Both climate and macro-economic conditions drove hay cost dynamics in Inner Mongolia. However, while climatic variability caused herders' costs to fluctuate, it did not explain the distinct jump after 2011 (figures 3(A) and (B)). Economic globalization and climate change indirectly contributed to the jump in hay cost via multiple complex effects. We observed a significant quasi-exponential relationship between the KOF Globalization Index for China and hay costs after 2001 (figure 3(C)). During this period, China's money supply increased as the country continued to open its economy, raising costs in all aspects of the hay supply chain in Inner Mongolia, including grassland rental, labor, and transport (figures 1(E)–(G)). We also observed a strong correlation between China's money supply and the rise in hay costs (r= 0.87, p < 0.0001, figure 3(D)).

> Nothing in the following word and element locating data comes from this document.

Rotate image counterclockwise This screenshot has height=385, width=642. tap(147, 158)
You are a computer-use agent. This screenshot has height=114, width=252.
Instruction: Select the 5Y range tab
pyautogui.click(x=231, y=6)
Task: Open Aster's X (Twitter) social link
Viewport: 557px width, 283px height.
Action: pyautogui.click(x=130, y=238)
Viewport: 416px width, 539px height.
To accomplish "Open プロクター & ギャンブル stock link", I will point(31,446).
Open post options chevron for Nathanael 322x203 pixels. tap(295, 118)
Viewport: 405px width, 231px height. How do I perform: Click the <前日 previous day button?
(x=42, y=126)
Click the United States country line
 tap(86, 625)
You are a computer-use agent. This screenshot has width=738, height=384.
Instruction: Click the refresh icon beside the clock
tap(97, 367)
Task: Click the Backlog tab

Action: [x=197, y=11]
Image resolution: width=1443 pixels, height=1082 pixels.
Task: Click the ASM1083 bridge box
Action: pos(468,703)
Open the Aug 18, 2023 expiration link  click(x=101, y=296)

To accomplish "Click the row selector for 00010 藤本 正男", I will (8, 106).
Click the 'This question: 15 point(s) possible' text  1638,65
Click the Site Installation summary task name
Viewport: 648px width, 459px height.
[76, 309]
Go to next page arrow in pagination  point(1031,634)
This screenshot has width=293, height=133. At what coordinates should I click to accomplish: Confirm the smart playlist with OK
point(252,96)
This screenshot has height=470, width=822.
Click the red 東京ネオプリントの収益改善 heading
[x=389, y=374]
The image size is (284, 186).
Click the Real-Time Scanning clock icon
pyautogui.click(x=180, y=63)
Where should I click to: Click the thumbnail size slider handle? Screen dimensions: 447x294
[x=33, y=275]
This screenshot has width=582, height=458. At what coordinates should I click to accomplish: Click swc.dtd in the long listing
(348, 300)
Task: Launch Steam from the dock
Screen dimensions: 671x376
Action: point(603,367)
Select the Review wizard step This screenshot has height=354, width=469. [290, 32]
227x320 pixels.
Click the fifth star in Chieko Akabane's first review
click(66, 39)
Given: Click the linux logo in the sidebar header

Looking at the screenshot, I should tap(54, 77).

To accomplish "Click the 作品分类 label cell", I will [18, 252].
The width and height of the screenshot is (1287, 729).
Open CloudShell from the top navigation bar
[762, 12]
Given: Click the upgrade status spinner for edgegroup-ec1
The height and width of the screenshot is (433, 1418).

The total amount loaned by herders in Inner Mongolia increased from 1.83 billion US dollars in 2010 to 5.23 billion US dollars in 2014 (i.e. a 160% increase) and continued to increase by around 10% p.a. since 2014. The increasing availability of financial inclusion loans in Inner Mongolia was one of the vehicles by which the rapid increase in money supply was implemented in China.

Figure 3.

Figure 3. The correlations between herders' hay cost, climate change, and economic globalization. The scale of all data is on the provincial level or national level as noted for each panel. (A) Extreme snow events (see supplementary table S2) and droughts caused by El Niño-Southern Oscillation (ENSO) events (see supplementary table S1) increase the volatility of hay cost but cannot solely explain the jump in hay cost observed after 2012. Error bars indicate the standard variance of hay price in each group. (B) East Asian Summer Monsoon events related to the volatility of hay cost in Inner Mongolia before 2011 (r= −0.50, p= 0.11, n = 11) and after 2012 (r= −0.56, p= 0.18, n = 7) on the provincial scale. (C) The quasi-exponential relationship between hay cost in Inner Mongolia and the KOF Globalization Index for China (N = 16, 2001–2016). (D) The correlation between hay cost and money supply indices (N = 17, 2001–2018).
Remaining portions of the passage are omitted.